All operations on the stream are described in terms of replacing a
token or a sequence of tokens with a sequence of tokens; what happens
to possible whitespace is almost unspecified.
Some things are obvious and generally agreed upon:
* if we are replacing a sequence of tokens, all whitespace stuck
between them is removed. All whitespace before to the first or after the
last affected token in left as-is.
* all whitespace stuck between the tokens in the replacement
sequence is inserted along with those tokens.
What is *not* obvious is what should be done to leading or trailing
whitespace in the replacement sequence. Part of that is explicitly
covered (e.g. macro body has no leading or trailing whitespace), but in
some cases the things get iffy. Trivial example:
#define E
#define F E - E
#define S(X) #X
#define A(X) S([X])
char *s = A(F);
A(F) is a macro invocation; there's one argument - Ident(F). No whitespace
anywhere. What should these 4 tokens be replaced with? We start with the
replacement list of A - Ident(S),Punctuator('('),Punctuator('['),Ident(X),
Punctuator(']'),Punctuator(')'). The only parameter (X) occurs only once
and there's neither # nor ## operator in sight, so that occurrence gets
replaced with the token sequence resulting from full expansion of the
corresponding argument.
Ident(F) expands to Ident(E),whitespace,Punctuator('-'),whitespace,Ident(E),
which, after expanding both instances of E turns into
whitespace,Punctuator('-'),whitespace
Fair enough, there's only one token in that, so there's no inter-token
whitespace in sight. There is both leading and trailing whitespace, though.

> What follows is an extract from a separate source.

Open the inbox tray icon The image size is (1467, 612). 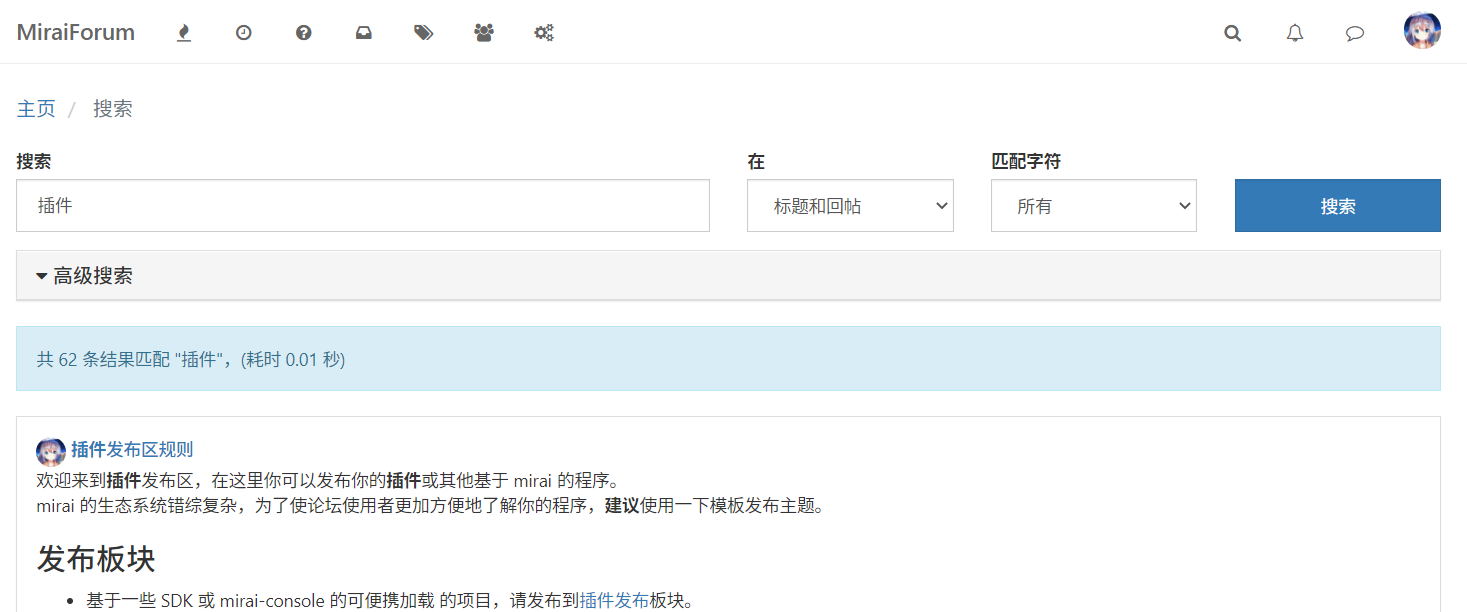[364, 33]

One interpretation is that this one token is precisely what gets substituted,
yielding S([-]) with no whitespace anywhere. That's an invocation of
S with the sole argument being Punctuator('['),Punctuator('-),Punctuator(']'),
and the end result is "[-]". This is what clang does.
Another way to handle that is to have the whitespace preceding and following
Punctuator('-') in the expansion of F stuck to it when we are substituting
the damn thing, yielding S([ - ]) (same tokens as in the first variant, but
with whitespaces stuck before and after the minus). The end result in this
interpretation is "[ - ]". This is what gcc goes for.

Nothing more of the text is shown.